And sex and sexuality exists, clearly such a relationship was had by Skaaiat and Awn, but you are simply left to infer everything on your lonesome.
For instance, Radchaai defaults to the feminine, yes? And it is an empire with a single (for all intents and purposes) ruler in the form of Anaander Mianaai. Logically, you could be forgiven then for coming to the conclusion that the Radchaai is a matriarchal society, and that Anaander Mianaai—despite her many fluid forms—is their matriarch. And perhaps that is part of what Leckie is getting at with the clear division in Mianaai: the aggressor and the pacifist. Male or female, female or male… I don’t really know, though that is the point, yes? Does it really matter at all? Even age is obliterated in regards to identity, as the last we see of Mianaai exists in the body of a very young child, itself a contradiction.
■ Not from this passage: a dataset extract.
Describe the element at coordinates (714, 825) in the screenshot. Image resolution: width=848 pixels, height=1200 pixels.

Perhaps it is simply Leckie asking us to consider not what is on the outside at all, and only ever consider what is within, consciousness, the ephemeral impulses that exist between our ears and behind our eyes.
My biggest complaint:
Now, keep in mind, I have not read this entire series, only this entry. I can only speak for this particular book. Having said that, I’ll proceed.
Justice of Toren One Esk doesn’t have a real character arc. One Esk is at the end, as they are in the beginning: an intelligent AI, capable of stunning violence, at the mercy of its own programming, literally at the mercy of the antagonist. Even the “goal” of this protagonist is revealed to be nothing more than the product of a direct order given by the antagonist at an earlier point. Lots of things happen to Justice of Toren One Esk, and many things happen around One Esk, but there is a passivity to the character that is carried throughout the narrative. Only the reluctance to leave behind an estranged soldier—an event that is presented as pure chance (not the only dash of Deus ex Machina within this narrative)—gives the AI a hint of character beyond the façade of cold calculation.
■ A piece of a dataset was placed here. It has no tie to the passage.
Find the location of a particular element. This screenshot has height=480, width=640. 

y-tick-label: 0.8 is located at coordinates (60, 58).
This is troublesome, as the narrative all but sets up neon signs advertising growth as an obvious outcome of passing time. “We’re not what we used to be,’ said the head priest. ‘Everything passes, eventually” (pg 78).
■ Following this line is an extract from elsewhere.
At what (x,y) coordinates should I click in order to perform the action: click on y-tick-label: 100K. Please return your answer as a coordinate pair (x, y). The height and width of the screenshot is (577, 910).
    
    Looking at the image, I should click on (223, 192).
And further into the narrative you get this weighty bit of discourse:
“Or is anyone’s identity a matter of fragments held together by convenient or useful narrative, that in ordinary circumstances never reveals itself as a fiction? Or is it really a fiction?” (pg 303)
And these are all very worthy of discussion, though they don’t really apply to Justice of Toren One Esk, because—as I stated earlier—One Esk remains a constant all the way through to the climax. “But I had always been, first and foremost, a weapon. A machine meant for killing” (pg 529)
Regardless of this, I was engaged throughout the work. And though I am not normally in the habit of reading series, I am seriously considering picking up the next book.